## What you have to do
From the entries that follow, report every line in which "each" occurs.

(Stored data)
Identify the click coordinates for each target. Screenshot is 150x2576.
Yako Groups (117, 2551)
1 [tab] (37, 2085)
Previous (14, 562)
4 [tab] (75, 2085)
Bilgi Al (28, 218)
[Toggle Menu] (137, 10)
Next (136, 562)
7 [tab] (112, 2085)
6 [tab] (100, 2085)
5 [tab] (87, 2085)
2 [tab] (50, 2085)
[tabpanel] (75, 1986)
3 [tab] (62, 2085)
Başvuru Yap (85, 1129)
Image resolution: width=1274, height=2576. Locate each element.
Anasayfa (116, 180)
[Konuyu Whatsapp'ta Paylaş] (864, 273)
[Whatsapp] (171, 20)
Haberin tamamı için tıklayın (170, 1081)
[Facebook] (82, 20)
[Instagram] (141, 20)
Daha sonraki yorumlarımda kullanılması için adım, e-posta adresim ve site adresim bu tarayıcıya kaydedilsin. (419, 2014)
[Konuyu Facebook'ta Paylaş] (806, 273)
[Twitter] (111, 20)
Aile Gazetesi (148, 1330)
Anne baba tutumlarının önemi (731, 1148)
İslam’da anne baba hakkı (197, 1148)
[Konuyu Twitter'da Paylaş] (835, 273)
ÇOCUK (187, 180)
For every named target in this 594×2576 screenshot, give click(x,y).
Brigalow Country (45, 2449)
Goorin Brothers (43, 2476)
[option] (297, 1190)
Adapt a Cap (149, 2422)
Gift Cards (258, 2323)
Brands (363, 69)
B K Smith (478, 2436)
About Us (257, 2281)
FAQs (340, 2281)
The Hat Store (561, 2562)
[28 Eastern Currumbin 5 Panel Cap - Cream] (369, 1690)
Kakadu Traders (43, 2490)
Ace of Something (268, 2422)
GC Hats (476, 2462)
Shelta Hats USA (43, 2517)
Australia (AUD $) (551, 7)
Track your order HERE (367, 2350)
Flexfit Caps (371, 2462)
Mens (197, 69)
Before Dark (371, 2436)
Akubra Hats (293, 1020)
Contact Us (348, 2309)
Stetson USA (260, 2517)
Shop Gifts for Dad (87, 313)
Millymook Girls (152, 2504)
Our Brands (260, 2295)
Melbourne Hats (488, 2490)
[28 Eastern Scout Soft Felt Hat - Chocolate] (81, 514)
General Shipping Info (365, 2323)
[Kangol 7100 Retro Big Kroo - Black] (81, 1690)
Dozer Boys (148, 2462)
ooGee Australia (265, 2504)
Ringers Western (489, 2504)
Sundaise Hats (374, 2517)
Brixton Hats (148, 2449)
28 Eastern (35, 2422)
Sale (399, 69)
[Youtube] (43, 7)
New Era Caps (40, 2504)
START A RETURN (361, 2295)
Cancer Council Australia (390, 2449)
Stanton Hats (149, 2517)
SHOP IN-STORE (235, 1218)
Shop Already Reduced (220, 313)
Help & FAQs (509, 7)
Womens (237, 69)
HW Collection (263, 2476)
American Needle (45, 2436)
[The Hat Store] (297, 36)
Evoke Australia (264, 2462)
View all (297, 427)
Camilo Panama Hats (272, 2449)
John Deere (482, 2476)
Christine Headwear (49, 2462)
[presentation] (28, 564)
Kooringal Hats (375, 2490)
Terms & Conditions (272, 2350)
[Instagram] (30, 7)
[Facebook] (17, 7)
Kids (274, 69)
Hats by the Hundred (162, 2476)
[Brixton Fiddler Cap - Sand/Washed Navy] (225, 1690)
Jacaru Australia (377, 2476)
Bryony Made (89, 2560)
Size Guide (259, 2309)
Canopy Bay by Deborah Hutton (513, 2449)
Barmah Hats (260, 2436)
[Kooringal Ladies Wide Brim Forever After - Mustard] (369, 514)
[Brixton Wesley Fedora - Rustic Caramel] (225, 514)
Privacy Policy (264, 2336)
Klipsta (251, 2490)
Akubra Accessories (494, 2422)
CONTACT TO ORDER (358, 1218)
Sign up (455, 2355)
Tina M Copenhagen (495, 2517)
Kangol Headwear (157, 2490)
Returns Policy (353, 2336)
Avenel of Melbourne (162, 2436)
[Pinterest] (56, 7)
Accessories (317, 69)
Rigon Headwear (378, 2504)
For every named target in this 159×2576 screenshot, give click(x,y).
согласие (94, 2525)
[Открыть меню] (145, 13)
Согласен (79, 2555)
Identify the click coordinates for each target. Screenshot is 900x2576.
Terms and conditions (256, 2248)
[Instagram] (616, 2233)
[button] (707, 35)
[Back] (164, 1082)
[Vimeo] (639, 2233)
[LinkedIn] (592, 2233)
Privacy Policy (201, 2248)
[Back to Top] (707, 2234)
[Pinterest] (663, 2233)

## Answer
Identify the click coordinates for each target. Screenshot is 150x2576.
Image resolution: width=1274, height=2576. Locate each element.
Identify the click coordinates for each target. Screenshot is 900x2576.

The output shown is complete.